Lower down is a bas-relief in marble, by Bernini representing Christ entrusting his church to Peter.
The vestibule, 468 feet long (Mt 143), 66 feet high (Mt 20) and 50 feet wide (Mt 15) was designed by Maderno and is considered his best work.
Five entrances give access to the church, the central one, which is only open on great occasions, is decorated by a bronze door, the work of Ant Filarete, a pupil of Donatello: it was cast in 1455, by order of Pope Eugenius IV, for the old church of St Peter and used for the present Basilica after its reconstruction.

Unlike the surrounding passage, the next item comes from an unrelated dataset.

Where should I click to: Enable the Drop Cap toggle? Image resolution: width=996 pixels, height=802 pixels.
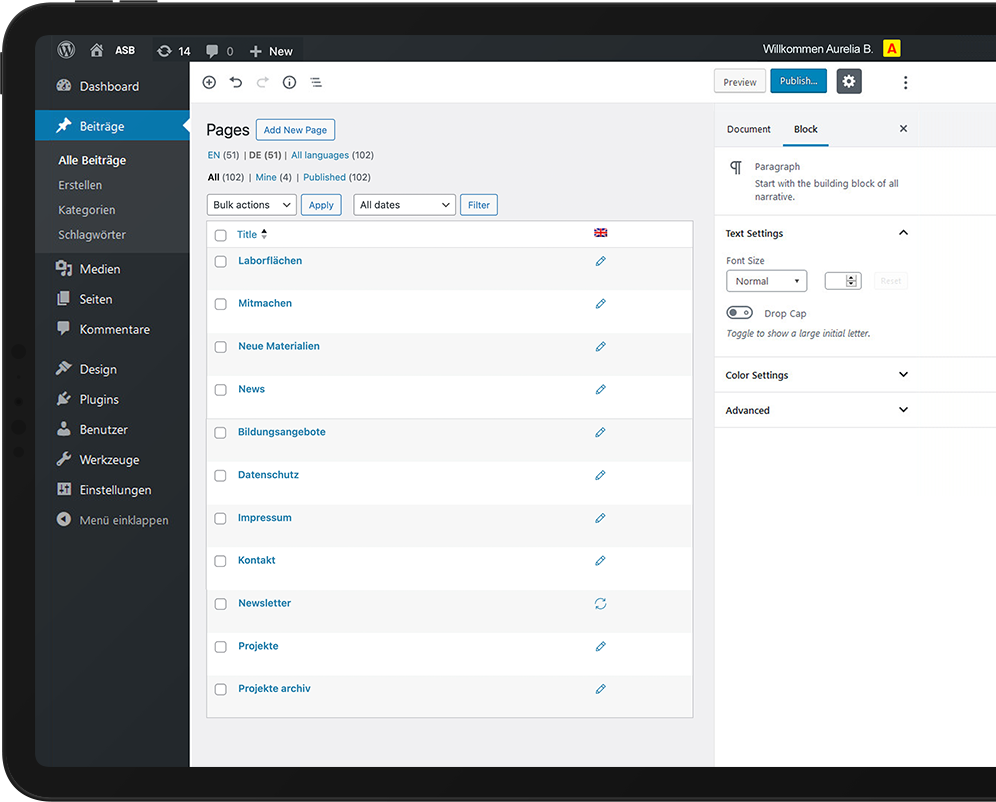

High up, opposite the bronze door, is the famous “Navicella” a mosaic (By Giotto) with a ship, (which according to the early Christian symbolisation, represents the Church) and Christ walking on the sea, to raise Peter from the waves.
The ceiling is richly ornamented with hard marble stucco, after design of Buonvicini, reproducing events from the life of Apostles. The last door on the right leading into the church in the: Porta Santa – or Holy Door, opened every twenty-five years, during the Jubilee year.
The pilgrims, passing through this door receive the plenary indulgence, or full remission of their sins.
The two ends of the Vestibule are ornamented with the equestrian statues of the two greatest political defenders of the church: Charlemagne, by Cornacchini and Constantine, by Bernini.